══ Source data ══

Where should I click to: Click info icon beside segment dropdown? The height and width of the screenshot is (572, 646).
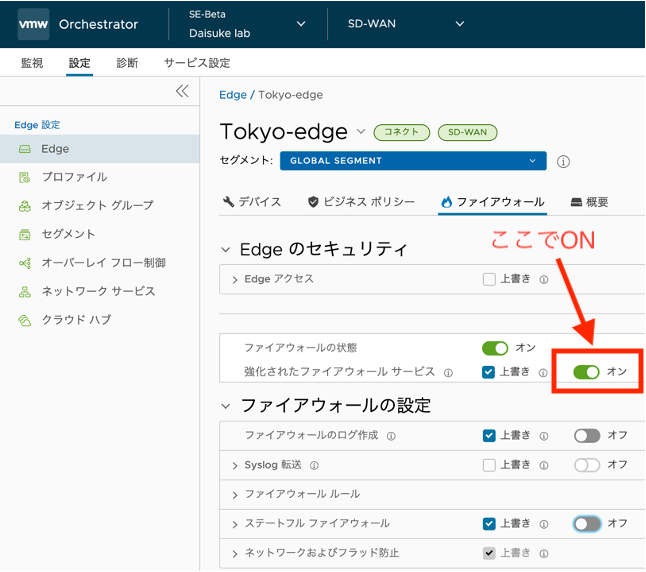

═══
══ Source data ══

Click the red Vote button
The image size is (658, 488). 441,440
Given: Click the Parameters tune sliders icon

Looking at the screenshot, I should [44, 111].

═══

Report each line above that contains the word "should", copying every such line in full.

Where should I click to: Click info icon beside segment dropdown? The height and width of the screenshot is (572, 646).
Looking at the screenshot, I should [44, 111].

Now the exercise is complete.